#### [WORK TO COMPLETE]
Exactly as written, output each record given below.

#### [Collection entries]

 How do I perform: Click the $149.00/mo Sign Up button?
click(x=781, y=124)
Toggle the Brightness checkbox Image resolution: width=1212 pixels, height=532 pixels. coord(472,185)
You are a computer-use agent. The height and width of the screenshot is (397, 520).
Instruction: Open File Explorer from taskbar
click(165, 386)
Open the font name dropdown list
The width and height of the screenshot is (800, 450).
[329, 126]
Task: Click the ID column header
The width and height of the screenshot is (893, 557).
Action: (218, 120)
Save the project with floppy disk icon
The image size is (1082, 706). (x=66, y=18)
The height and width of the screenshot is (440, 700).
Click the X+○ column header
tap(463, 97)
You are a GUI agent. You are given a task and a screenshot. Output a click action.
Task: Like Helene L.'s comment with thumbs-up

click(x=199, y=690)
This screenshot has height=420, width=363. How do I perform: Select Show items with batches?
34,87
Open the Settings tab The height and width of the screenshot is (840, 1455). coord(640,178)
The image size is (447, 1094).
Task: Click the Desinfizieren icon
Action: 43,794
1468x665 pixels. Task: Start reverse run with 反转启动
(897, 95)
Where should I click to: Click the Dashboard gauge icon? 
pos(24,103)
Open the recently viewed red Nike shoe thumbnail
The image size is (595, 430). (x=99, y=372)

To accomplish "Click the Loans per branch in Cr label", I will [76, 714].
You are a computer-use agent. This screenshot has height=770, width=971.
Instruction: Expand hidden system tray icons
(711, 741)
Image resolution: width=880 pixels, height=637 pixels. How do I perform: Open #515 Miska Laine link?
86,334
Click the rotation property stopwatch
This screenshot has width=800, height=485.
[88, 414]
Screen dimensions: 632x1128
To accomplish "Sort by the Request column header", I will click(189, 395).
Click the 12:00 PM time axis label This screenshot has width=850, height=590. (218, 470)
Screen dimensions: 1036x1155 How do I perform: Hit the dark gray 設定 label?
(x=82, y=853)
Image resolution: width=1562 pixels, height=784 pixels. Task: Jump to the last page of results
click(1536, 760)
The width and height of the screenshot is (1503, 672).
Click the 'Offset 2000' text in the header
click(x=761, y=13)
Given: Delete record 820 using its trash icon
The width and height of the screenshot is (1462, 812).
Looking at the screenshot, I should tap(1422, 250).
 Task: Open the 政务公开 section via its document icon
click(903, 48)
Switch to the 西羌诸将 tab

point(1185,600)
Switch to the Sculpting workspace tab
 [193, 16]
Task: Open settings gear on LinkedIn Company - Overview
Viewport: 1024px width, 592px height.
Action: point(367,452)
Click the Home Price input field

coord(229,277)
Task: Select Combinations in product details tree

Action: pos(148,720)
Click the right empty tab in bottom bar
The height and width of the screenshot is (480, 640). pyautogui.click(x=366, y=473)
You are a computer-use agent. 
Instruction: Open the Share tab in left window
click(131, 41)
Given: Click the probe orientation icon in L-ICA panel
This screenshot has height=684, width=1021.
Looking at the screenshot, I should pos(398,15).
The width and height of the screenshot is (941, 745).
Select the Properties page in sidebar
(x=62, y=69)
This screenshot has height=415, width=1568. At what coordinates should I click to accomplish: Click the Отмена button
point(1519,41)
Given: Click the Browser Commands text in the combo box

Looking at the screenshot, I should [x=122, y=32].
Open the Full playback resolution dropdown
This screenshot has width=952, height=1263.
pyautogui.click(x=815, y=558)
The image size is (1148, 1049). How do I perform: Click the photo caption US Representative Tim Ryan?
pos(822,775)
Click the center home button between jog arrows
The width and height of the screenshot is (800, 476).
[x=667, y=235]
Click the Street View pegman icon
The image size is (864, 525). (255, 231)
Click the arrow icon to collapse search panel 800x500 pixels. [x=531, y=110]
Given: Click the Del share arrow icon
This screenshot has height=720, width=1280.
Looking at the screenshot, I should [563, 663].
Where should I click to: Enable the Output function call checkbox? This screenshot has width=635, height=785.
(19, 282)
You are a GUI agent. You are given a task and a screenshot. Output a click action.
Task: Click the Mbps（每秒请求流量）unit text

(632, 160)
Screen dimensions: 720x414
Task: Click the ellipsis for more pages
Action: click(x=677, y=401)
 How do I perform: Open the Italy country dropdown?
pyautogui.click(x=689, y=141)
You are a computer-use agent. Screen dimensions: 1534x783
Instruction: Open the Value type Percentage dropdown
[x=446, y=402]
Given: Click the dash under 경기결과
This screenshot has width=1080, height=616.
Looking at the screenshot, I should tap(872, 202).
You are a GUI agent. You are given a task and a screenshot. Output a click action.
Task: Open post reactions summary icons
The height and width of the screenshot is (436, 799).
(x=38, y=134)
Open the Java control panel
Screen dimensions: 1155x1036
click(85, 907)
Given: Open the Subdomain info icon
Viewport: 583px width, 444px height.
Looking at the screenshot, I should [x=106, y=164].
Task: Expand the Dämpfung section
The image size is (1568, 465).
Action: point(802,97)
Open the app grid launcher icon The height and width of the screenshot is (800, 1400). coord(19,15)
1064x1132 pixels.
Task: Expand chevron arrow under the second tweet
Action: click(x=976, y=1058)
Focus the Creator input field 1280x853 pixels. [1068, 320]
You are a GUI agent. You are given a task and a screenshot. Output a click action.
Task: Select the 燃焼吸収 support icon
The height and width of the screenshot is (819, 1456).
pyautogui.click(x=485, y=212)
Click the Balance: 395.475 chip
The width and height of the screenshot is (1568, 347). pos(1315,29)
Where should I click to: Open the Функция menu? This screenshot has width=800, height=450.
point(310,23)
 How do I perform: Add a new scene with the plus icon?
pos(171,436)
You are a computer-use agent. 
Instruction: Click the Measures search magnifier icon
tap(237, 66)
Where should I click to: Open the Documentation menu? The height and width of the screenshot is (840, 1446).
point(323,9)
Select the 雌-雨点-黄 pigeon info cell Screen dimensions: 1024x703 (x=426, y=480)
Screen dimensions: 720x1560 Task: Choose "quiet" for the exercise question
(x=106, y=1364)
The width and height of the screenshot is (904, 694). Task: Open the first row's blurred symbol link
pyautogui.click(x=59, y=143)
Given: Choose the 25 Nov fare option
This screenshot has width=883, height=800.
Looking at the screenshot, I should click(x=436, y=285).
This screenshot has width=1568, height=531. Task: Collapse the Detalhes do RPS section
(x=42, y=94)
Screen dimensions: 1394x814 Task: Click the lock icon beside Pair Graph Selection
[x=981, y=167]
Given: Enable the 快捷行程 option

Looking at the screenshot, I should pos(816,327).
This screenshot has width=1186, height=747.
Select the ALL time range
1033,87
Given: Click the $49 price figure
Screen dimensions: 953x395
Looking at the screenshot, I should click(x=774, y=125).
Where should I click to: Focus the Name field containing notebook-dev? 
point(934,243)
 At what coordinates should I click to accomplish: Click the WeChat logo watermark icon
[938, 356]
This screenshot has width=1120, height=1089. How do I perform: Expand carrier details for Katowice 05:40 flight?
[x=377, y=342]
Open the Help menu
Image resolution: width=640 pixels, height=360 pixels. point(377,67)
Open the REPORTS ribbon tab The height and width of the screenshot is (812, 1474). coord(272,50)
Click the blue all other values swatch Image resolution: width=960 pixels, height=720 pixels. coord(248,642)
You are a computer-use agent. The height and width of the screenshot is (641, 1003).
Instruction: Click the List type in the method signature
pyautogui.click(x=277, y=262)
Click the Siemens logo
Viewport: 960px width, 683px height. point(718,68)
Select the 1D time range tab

#### [ANSWER BOX]
 How do I perform: Click the $149.00/mo Sign Up button?
click(x=781, y=124)
Toggle the Brightness checkbox Image resolution: width=1212 pixels, height=532 pixels. coord(472,185)
You are a computer-use agent. The height and width of the screenshot is (397, 520).
Instruction: Open File Explorer from taskbar
click(165, 386)
Open the font name dropdown list
The width and height of the screenshot is (800, 450).
[329, 126]
Task: Click the ID column header
The width and height of the screenshot is (893, 557).
Action: (218, 120)
Save the project with floppy disk icon
The image size is (1082, 706). (x=66, y=18)
The height and width of the screenshot is (440, 700).
Click the X+○ column header
tap(463, 97)
You are a GUI agent. You are given a task and a screenshot. Output a click action.
Task: Like Helene L.'s comment with thumbs-up

click(x=199, y=690)
This screenshot has height=420, width=363. How do I perform: Select Show items with batches?
34,87
Open the Settings tab The height and width of the screenshot is (840, 1455). coord(640,178)
The image size is (447, 1094).
Task: Click the Desinfizieren icon
Action: 43,794
1468x665 pixels. Task: Start reverse run with 反转启动
(897, 95)
Where should I click to: Click the Dashboard gauge icon? 
pos(24,103)
Open the recently viewed red Nike shoe thumbnail
The image size is (595, 430). (x=99, y=372)

To accomplish "Click the Loans per branch in Cr label", I will [76, 714].
You are a computer-use agent. This screenshot has height=770, width=971.
Instruction: Expand hidden system tray icons
(711, 741)
Image resolution: width=880 pixels, height=637 pixels. How do I perform: Open #515 Miska Laine link?
86,334
Click the rotation property stopwatch
This screenshot has width=800, height=485.
[88, 414]
Screen dimensions: 632x1128
To accomplish "Sort by the Request column header", I will click(189, 395).
Click the 12:00 PM time axis label This screenshot has width=850, height=590. (218, 470)
Screen dimensions: 1036x1155 How do I perform: Hit the dark gray 設定 label?
(x=82, y=853)
Image resolution: width=1562 pixels, height=784 pixels. Task: Jump to the last page of results
click(1536, 760)
The width and height of the screenshot is (1503, 672).
Click the 'Offset 2000' text in the header
click(x=761, y=13)
Given: Delete record 820 using its trash icon
The width and height of the screenshot is (1462, 812).
Looking at the screenshot, I should tap(1422, 250).
 Task: Open the 政务公开 section via its document icon
click(903, 48)
Switch to the 西羌诸将 tab

point(1185,600)
Switch to the Sculpting workspace tab
 [193, 16]
Task: Open settings gear on LinkedIn Company - Overview
Viewport: 1024px width, 592px height.
Action: point(367,452)
Click the Home Price input field

coord(229,277)
Task: Select Combinations in product details tree

Action: pos(148,720)
Click the right empty tab in bottom bar
The height and width of the screenshot is (480, 640). pyautogui.click(x=366, y=473)
You are a computer-use agent. 
Instruction: Open the Share tab in left window
click(131, 41)
Given: Click the probe orientation icon in L-ICA panel
This screenshot has height=684, width=1021.
Looking at the screenshot, I should pos(398,15).
The width and height of the screenshot is (941, 745).
Select the Properties page in sidebar
(x=62, y=69)
This screenshot has height=415, width=1568. At what coordinates should I click to accomplish: Click the Отмена button
point(1519,41)
Given: Click the Browser Commands text in the combo box

Looking at the screenshot, I should [x=122, y=32].
Open the Full playback resolution dropdown
This screenshot has width=952, height=1263.
pyautogui.click(x=815, y=558)
The image size is (1148, 1049). How do I perform: Click the photo caption US Representative Tim Ryan?
pos(822,775)
Click the center home button between jog arrows
The width and height of the screenshot is (800, 476).
[x=667, y=235]
Click the Street View pegman icon
The image size is (864, 525). (255, 231)
Click the arrow icon to collapse search panel 800x500 pixels. [x=531, y=110]
Given: Click the Del share arrow icon
This screenshot has height=720, width=1280.
Looking at the screenshot, I should [563, 663].
Where should I click to: Enable the Output function call checkbox? This screenshot has width=635, height=785.
(19, 282)
You are a GUI agent. You are given a task and a screenshot. Output a click action.
Task: Click the Mbps（每秒请求流量）unit text

(632, 160)
Screen dimensions: 720x414
Task: Click the ellipsis for more pages
Action: click(x=677, y=401)
 How do I perform: Open the Italy country dropdown?
pyautogui.click(x=689, y=141)
You are a computer-use agent. Screen dimensions: 1534x783
Instruction: Open the Value type Percentage dropdown
[x=446, y=402]
Given: Click the dash under 경기결과
This screenshot has width=1080, height=616.
Looking at the screenshot, I should tap(872, 202).
You are a GUI agent. You are given a task and a screenshot. Output a click action.
Task: Open post reactions summary icons
The height and width of the screenshot is (436, 799).
(x=38, y=134)
Open the Java control panel
Screen dimensions: 1155x1036
click(85, 907)
Given: Open the Subdomain info icon
Viewport: 583px width, 444px height.
Looking at the screenshot, I should [x=106, y=164].
Task: Expand the Dämpfung section
The image size is (1568, 465).
Action: point(802,97)
Open the app grid launcher icon The height and width of the screenshot is (800, 1400). coord(19,15)
1064x1132 pixels.
Task: Expand chevron arrow under the second tweet
Action: click(x=976, y=1058)
Focus the Creator input field 1280x853 pixels. [1068, 320]
You are a GUI agent. You are given a task and a screenshot. Output a click action.
Task: Select the 燃焼吸収 support icon
The height and width of the screenshot is (819, 1456).
pyautogui.click(x=485, y=212)
Click the Balance: 395.475 chip
The width and height of the screenshot is (1568, 347). pos(1315,29)
Where should I click to: Open the Функция menu? This screenshot has width=800, height=450.
point(310,23)
 How do I perform: Add a new scene with the plus icon?
pos(171,436)
You are a computer-use agent. 
Instruction: Click the Measures search magnifier icon
tap(237, 66)
Where should I click to: Open the Documentation menu? The height and width of the screenshot is (840, 1446).
point(323,9)
Select the 雌-雨点-黄 pigeon info cell Screen dimensions: 1024x703 (x=426, y=480)
Screen dimensions: 720x1560 Task: Choose "quiet" for the exercise question
(x=106, y=1364)
The width and height of the screenshot is (904, 694). Task: Open the first row's blurred symbol link
pyautogui.click(x=59, y=143)
Given: Choose the 25 Nov fare option
This screenshot has width=883, height=800.
Looking at the screenshot, I should click(x=436, y=285).
This screenshot has width=1568, height=531. Task: Collapse the Detalhes do RPS section
(x=42, y=94)
Screen dimensions: 1394x814 Task: Click the lock icon beside Pair Graph Selection
[x=981, y=167]
Given: Enable the 快捷行程 option

Looking at the screenshot, I should pos(816,327).
This screenshot has width=1186, height=747.
Select the ALL time range
1033,87
Given: Click the $49 price figure
Screen dimensions: 953x395
Looking at the screenshot, I should click(x=774, y=125).
Where should I click to: Focus the Name field containing notebook-dev? 
point(934,243)
 At what coordinates should I click to accomplish: Click the WeChat logo watermark icon
[938, 356]
This screenshot has width=1120, height=1089. How do I perform: Expand carrier details for Katowice 05:40 flight?
[x=377, y=342]
Open the Help menu
Image resolution: width=640 pixels, height=360 pixels. point(377,67)
Open the REPORTS ribbon tab The height and width of the screenshot is (812, 1474). coord(272,50)
Click the blue all other values swatch Image resolution: width=960 pixels, height=720 pixels. coord(248,642)
You are a computer-use agent. The height and width of the screenshot is (641, 1003).
Instruction: Click the List type in the method signature
pyautogui.click(x=277, y=262)
Click the Siemens logo
Viewport: 960px width, 683px height. point(718,68)
Select the 1D time range tab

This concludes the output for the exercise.